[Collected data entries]
----------
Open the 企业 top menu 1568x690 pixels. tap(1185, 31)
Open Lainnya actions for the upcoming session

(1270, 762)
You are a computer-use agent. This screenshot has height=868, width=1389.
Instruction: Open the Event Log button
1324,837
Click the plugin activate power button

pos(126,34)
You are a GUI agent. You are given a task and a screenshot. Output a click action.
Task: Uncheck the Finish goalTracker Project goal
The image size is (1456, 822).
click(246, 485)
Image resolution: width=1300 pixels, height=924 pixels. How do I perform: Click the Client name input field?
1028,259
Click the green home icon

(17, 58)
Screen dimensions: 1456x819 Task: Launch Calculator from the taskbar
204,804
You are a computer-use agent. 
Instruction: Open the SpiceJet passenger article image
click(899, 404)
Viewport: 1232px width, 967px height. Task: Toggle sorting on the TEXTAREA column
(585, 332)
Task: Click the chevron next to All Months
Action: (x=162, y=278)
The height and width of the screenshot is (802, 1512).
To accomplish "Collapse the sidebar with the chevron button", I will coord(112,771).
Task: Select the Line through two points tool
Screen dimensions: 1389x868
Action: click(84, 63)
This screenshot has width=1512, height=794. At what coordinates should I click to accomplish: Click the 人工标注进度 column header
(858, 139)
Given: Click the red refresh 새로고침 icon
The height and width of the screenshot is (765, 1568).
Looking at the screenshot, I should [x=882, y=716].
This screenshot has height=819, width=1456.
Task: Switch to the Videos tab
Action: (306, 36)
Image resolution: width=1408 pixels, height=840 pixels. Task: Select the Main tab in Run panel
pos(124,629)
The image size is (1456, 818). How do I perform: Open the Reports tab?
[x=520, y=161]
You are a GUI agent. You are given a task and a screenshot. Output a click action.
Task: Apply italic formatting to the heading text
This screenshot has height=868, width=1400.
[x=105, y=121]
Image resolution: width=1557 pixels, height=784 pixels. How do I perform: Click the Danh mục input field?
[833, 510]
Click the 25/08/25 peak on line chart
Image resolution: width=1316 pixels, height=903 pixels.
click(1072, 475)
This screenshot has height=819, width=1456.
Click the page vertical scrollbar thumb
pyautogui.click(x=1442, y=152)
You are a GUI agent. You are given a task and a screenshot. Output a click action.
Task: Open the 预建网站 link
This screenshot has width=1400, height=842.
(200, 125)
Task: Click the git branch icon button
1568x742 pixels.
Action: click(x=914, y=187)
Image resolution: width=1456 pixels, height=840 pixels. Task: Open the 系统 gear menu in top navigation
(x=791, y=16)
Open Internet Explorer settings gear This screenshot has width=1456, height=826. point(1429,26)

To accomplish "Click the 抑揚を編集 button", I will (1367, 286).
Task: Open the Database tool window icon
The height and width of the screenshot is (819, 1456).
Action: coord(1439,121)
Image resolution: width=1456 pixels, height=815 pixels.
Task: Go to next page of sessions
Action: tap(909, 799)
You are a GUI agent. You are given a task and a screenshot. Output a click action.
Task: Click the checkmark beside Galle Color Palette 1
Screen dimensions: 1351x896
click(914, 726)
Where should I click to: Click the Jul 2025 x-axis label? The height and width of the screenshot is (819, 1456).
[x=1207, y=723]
----------
To do: Starting at the first line of the records above, please copy each line exactly until you reach the line containing "Given: Click the red refresh 새로고침 icon". Include that line and stop there.

Result:
Open the 企业 top menu 1568x690 pixels. tap(1185, 31)
Open Lainnya actions for the upcoming session

(1270, 762)
You are a computer-use agent. This screenshot has height=868, width=1389.
Instruction: Open the Event Log button
1324,837
Click the plugin activate power button

pos(126,34)
You are a GUI agent. You are given a task and a screenshot. Output a click action.
Task: Uncheck the Finish goalTracker Project goal
The image size is (1456, 822).
click(246, 485)
Image resolution: width=1300 pixels, height=924 pixels. How do I perform: Click the Client name input field?
1028,259
Click the green home icon

(17, 58)
Screen dimensions: 1456x819 Task: Launch Calculator from the taskbar
204,804
You are a computer-use agent. 
Instruction: Open the SpiceJet passenger article image
click(899, 404)
Viewport: 1232px width, 967px height. Task: Toggle sorting on the TEXTAREA column
(585, 332)
Task: Click the chevron next to All Months
Action: (x=162, y=278)
The height and width of the screenshot is (802, 1512).
To accomplish "Collapse the sidebar with the chevron button", I will coord(112,771).
Task: Select the Line through two points tool
Screen dimensions: 1389x868
Action: click(84, 63)
This screenshot has width=1512, height=794. At what coordinates should I click to accomplish: Click the 人工标注进度 column header
(858, 139)
Given: Click the red refresh 새로고침 icon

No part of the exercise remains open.